3. In one series, a restrictive foramen or ductus arteriosus was found in 20% of fetal D-TGV. Half of those required immediate balloon septostomy. Despite this resuscitation, 15% died.
4. Other series found significant differences between cases diagnosed before and after birth.
a. First-week mortality was 0% and 15.4%, respectively.
b. Preoperative and postoperative mortality was 6% and 8.5%, respectively, with a postnatal diagnosis, compared to 0% with a prenatal diagnosis.
F. Coarctation of the aorta
1. A retrospective review of infants with normal karyotype with coarctation of the aorta diagnosed between 1994 and 1998 showed a higher likelihood of cardiovascular collapse or death in infants with postnatal diagnoses.
2. In this group, 30% died before surgery could be performed.
3. Conversely, both preoperative and postoperative mortality was 0% in the infants with prenatal diagnoses by fetal echocardiography.
IV. DOES PRENATAL DIAGNOSIS IMPROVE THE OUTCOME?
A. Defining improved outcome
1. Intuitively, as prenatal recognition of cardiac defects has increased and postnatal care, including stabilizing infants with ductus-dependent lesions, is anticipated, the outcome of these infants is expected to improve. But as we have seen, this has not been shown definitively to be true.
2. One explanation is that there is no universal agreement on the definition of “improved outcome.”
a. Does this mean that there are fewer prenatal deaths of fetuses at risk for heart failure or with isolated cardiac defects?
b. Does it mean there are fewer births of infants with more complex cardiac defects or associated noncardiac or chromosomal abnormalities?
c. Should it simply mean a greater number of infants surviving surgery with normal development?
B. Results of therapy
1. In fetuses that have nonstructural cardiac defects and are at risk for heart failure, prenatal detection clearly improves in utero survival by appropriate pharmacologic therapy and an optimal delivery time. Examples include the fetus with sustained tachycardia, heart block, or ductal constriction, or monochorionic twins with twin-to-twin transfusion syndrome.

• [INSTRUCTIONS FOR THE TASK]:
Reproduce the passage on prenatal heart diagnosis word for word, from "a. First-week mortality" to "IMPROVE THE OUTCOME?".

• [EXTRACTED ENTRIES]:
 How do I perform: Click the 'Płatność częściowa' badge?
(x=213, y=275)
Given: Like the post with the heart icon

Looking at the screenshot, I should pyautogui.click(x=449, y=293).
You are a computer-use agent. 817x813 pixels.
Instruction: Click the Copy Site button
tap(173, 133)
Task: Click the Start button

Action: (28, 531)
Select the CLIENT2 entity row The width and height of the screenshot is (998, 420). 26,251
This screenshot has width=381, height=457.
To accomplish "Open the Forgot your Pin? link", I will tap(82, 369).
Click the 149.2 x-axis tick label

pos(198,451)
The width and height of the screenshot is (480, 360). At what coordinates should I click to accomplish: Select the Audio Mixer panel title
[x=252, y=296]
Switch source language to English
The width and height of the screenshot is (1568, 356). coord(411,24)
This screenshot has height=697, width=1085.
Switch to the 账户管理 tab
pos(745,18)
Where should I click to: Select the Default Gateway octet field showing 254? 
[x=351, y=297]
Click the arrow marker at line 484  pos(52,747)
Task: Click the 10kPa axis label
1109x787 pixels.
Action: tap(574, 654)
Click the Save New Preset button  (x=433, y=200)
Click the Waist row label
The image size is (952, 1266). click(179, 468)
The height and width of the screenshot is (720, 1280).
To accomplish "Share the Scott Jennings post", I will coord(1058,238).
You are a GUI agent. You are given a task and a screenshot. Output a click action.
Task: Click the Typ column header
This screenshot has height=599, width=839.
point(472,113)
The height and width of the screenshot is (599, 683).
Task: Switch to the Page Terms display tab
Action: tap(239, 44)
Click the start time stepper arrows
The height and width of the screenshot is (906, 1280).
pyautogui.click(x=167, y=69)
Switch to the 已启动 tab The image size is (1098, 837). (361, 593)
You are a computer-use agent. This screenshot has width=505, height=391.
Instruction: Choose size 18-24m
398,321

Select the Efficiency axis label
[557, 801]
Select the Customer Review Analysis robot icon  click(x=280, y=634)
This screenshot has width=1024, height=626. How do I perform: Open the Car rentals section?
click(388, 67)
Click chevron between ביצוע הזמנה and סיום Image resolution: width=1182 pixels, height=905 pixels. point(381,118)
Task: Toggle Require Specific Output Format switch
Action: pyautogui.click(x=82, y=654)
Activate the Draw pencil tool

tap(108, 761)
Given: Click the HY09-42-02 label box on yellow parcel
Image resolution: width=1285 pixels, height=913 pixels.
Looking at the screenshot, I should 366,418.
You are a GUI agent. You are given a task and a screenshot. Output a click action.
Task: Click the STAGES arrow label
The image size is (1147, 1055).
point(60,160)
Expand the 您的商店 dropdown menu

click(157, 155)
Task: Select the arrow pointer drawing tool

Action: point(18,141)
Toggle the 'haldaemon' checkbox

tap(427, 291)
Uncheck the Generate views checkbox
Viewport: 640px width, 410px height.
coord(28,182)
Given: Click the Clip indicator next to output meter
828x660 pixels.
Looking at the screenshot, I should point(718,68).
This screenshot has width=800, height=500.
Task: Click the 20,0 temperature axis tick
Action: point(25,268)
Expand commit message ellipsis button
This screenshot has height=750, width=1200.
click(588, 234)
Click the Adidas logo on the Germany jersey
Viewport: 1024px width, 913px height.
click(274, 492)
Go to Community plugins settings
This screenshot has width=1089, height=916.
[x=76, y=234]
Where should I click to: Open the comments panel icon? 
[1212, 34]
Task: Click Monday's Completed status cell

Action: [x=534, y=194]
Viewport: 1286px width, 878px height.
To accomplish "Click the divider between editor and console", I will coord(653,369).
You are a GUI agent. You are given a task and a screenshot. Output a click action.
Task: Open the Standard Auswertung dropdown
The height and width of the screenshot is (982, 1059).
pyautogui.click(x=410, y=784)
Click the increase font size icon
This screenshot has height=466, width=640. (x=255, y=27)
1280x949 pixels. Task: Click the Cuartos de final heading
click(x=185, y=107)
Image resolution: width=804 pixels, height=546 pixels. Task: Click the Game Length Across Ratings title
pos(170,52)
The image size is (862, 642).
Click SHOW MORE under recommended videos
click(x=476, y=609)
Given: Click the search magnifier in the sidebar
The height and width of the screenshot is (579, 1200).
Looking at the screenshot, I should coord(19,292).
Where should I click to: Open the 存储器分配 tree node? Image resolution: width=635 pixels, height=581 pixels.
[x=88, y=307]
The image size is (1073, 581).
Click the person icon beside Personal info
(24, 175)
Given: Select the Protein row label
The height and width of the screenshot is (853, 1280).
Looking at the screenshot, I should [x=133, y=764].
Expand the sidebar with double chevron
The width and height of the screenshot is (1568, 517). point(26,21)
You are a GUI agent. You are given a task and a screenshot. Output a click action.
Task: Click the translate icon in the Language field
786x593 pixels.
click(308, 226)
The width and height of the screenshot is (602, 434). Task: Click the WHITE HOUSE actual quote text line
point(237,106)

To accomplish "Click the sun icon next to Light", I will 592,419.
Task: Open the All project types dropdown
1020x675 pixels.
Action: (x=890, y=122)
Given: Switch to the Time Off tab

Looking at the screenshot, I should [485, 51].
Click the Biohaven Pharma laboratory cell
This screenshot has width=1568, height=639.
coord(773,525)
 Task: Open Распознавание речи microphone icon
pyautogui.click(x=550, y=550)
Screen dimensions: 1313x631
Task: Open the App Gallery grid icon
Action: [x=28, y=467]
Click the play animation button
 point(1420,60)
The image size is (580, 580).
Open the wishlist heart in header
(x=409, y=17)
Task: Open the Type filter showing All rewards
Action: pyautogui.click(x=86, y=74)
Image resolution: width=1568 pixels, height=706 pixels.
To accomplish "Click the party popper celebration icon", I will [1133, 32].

• [SOLUTION TO THIS PROBLEM]:
a. First-week mortality was 0% and 15.4%, respectively.
b. Preoperative and postoperative mortality was 6% and 8.5%, respectively, with a postnatal diagnosis, compared to 0% with a prenatal diagnosis.
F. Coarctation of the aorta
1. A retrospective review of infants with normal karyotype with coarctation of the aorta diagnosed between 1994 and 1998 showed a higher likelihood of cardiovascular collapse or death in infants with postnatal diagnoses.
2. In this group, 30% died before surgery could be performed.
3. Conversely, both preoperative and postoperative mortality was 0% in the infants with prenatal diagnoses by fetal echocardiography.
IV. DOES PRENATAL DIAGNOSIS IMPROVE THE OUTCOME?